9 things you should know about L.A. before visiting

Los Angeles is an amazing place, but you have to know a few things about it before you learn to love it

Michael Juliano
Written by
Michael Juliano

Los Angeles isn’t the celebrity and paparazzi-filled la-la-land it’s made out to be in the movies and TV. It is, however, a beautiful, diverse and sometimes confounding city. If you’re visiting for the first time, it’s easy to get wrapped up in the gridlock and sprawl or overly fixated on famous landmarks and lose sight of what makes Los Angeles such a unique destination. So before you book your flight into LAX (bonus tip: try Burbank or Long Beach instead), here are nine things you should know about the city.

(Oh, and those mountains in the photo above? You may see them in photos all the time, but they’re not actually that close—blame a long camera lens for the illusion. They are, however, often covered with snow in the winter, and only an hour or two from much of L.A.)

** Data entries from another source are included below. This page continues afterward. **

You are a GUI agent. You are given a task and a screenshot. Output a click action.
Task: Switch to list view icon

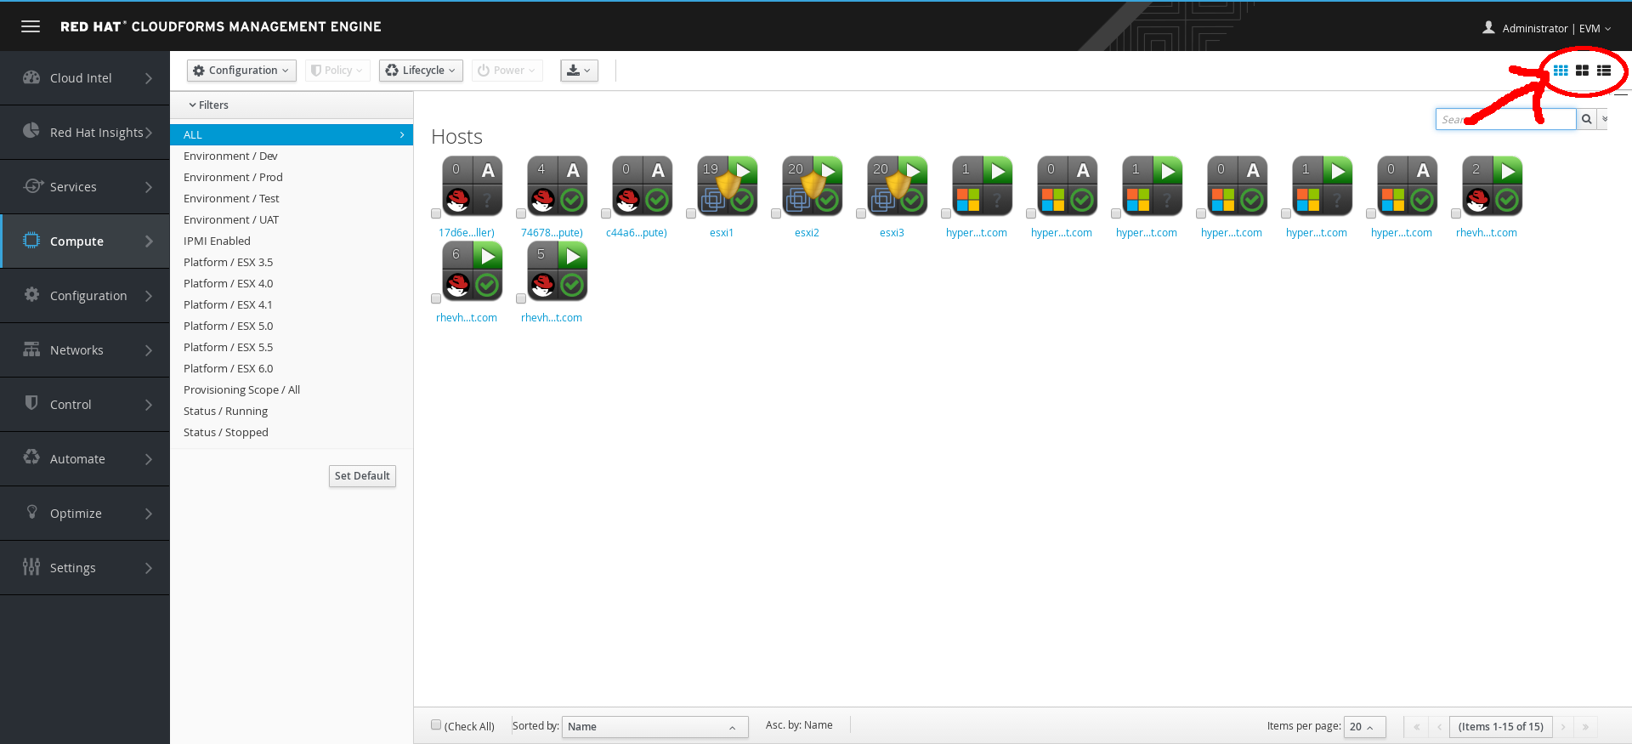(x=1604, y=71)
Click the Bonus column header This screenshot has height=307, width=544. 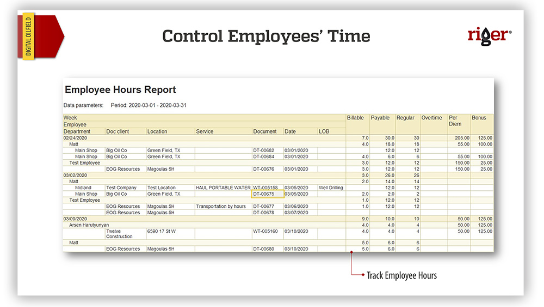pos(479,118)
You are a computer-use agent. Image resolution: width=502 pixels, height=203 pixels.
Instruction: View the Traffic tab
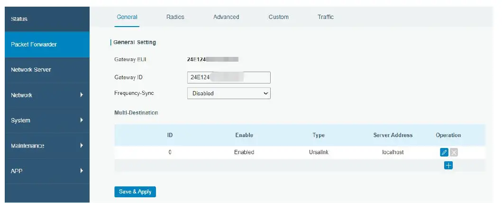pos(326,17)
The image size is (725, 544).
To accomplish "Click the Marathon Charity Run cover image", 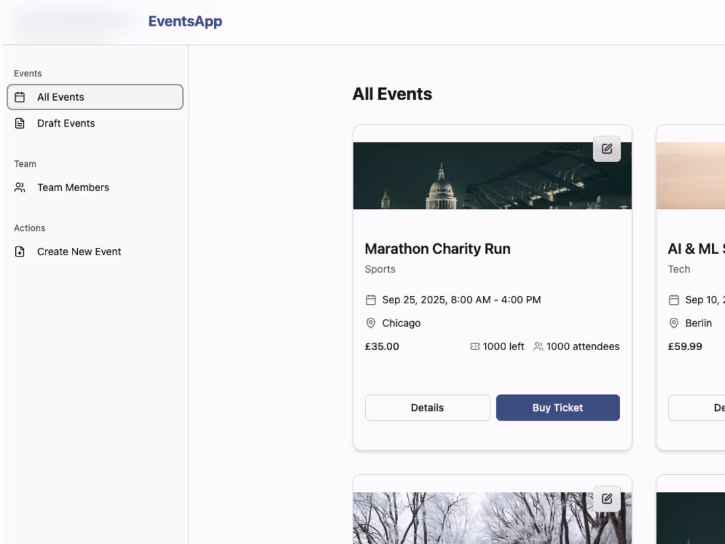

Los Angeles has no true center.
Photograph: Courtesy Unsplash/Bart Jaillet

1. Los Angeles has no true center.

In most world-class cities, you can step off a plane and onto a train that’ll whisk you into the heart of the city. Not so in L.A. First of all, said train doesn’t exist (at least not until 2024). But second, L.A. is simply too spread out to stick to one compact area.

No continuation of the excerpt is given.